(Stored records)
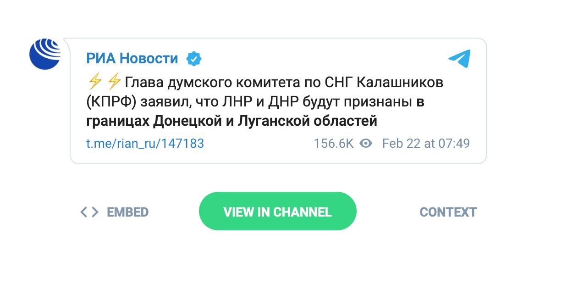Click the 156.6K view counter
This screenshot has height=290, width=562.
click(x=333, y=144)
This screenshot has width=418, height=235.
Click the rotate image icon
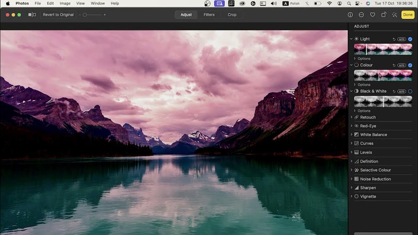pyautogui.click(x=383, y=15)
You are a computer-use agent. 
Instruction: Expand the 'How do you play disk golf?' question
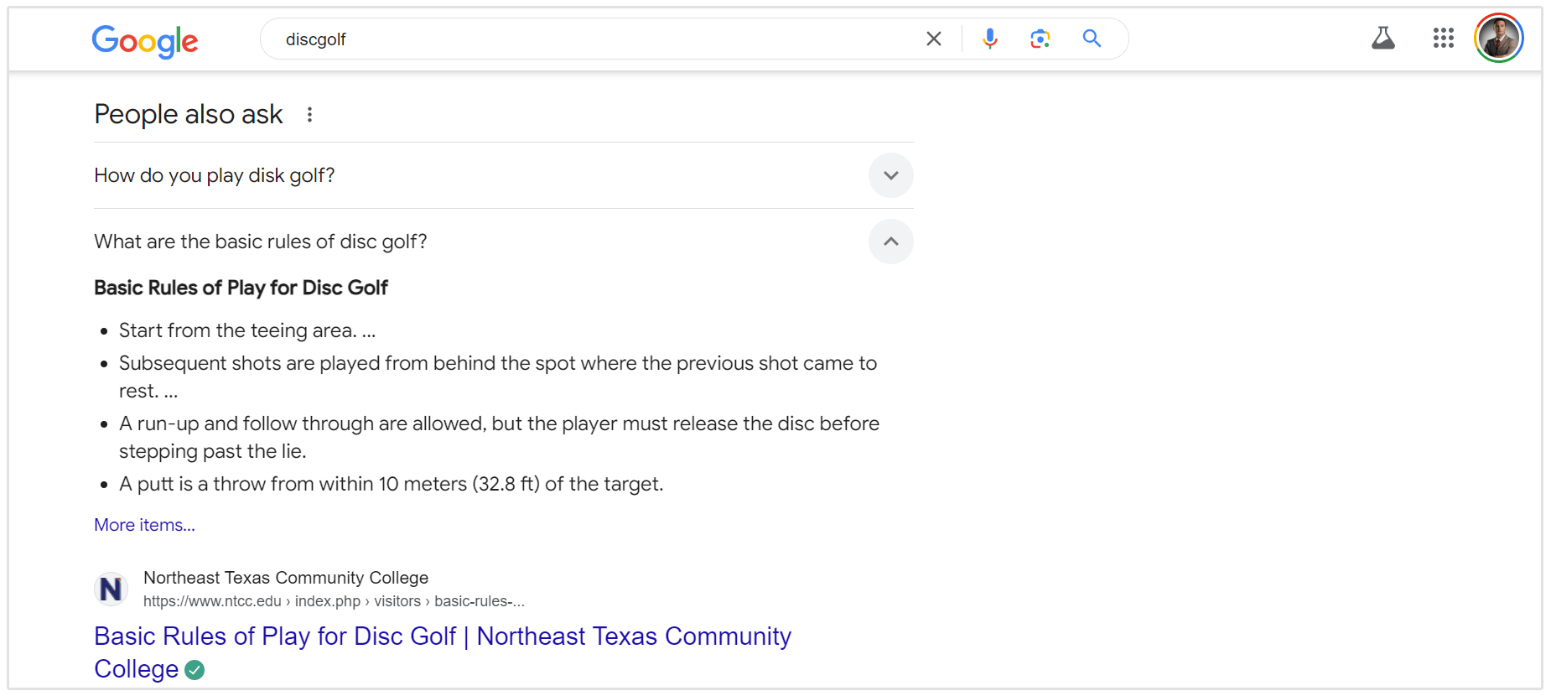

# Your task
No pictures belong in the copy: reproduce exactly the lines above from the one that contains "This screenshot has width=418, height=235." through the last line of the entries.

# Response area
This screenshot has width=418, height=235.
Click the rotate image icon
pyautogui.click(x=383, y=15)
You are a computer-use agent. 
Instruction: Expand the 'How do you play disk golf?' question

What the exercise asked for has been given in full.